═══ DATA PROVIDED

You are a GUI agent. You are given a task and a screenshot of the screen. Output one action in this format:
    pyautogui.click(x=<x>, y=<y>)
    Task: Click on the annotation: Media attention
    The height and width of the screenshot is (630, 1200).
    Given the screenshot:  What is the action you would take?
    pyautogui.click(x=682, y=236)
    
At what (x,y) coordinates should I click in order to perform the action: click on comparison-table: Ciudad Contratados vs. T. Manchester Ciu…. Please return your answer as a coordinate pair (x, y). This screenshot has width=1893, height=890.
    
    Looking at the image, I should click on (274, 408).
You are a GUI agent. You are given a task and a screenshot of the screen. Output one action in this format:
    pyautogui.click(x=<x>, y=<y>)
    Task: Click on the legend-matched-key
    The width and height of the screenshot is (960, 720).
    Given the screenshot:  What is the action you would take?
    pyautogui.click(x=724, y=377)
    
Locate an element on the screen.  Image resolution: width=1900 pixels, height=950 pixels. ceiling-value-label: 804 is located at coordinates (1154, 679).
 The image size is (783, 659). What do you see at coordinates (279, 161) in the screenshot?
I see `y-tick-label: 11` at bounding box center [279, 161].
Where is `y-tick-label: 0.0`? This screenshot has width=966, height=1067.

══════

**EXERCISE DETAILS**
Convert every line of the entries above into a Markdown table with the columns "Row" and "Line", numbering the rows in order and omitting blank lines.

**ANSWER TO THE EXERCISE**
| Row | Line |
|---|---|
| 1 | You are a GUI agent. You are given a task and a screenshot of the screen. Output one action in this format: |
| 2 |     pyautogui.click(x=<x>, y=<y>) |
| 3 |     Task: Click on the annotation: Media attention |
| 4 |     The height and width of the screenshot is (630, 1200). |
| 5 |     Given the screenshot:  What is the action you would take? |
| 6 |     pyautogui.click(x=682, y=236) |
| 7 | At what (x,y) coordinates should I click in order to perform the action: click on comparison-table: Ciudad Contratados vs. T. Manchester Ciu…. Please return your answer as a coordinate pair (x, y). This screenshot has width=1893, height=890. |
| 8 |     Looking at the image, I should click on (274, 408). |
| 9 | You are a GUI agent. You are given a task and a screenshot of the screen. Output one action in this format: |
| 10 |     pyautogui.click(x=<x>, y=<y>) |
| 11 |     Task: Click on the legend-matched-key |
| 12 |     The width and height of the screenshot is (960, 720). |
| 13 |     Given the screenshot:  What is the action you would take? |
| 14 |     pyautogui.click(x=724, y=377) |
| 15 | Locate an element on the screen.  Image resolution: width=1900 pixels, height=950 pixels. ceiling-value-label: 804 is located at coordinates (1154, 679). |
| 16 |  The image size is (783, 659). What do you see at coordinates (279, 161) in the screenshot? |
| 17 | I see `y-tick-label: 11` at bounding box center [279, 161]. |
| 18 | Where is `y-tick-label: 0.0`? This screenshot has width=966, height=1067. |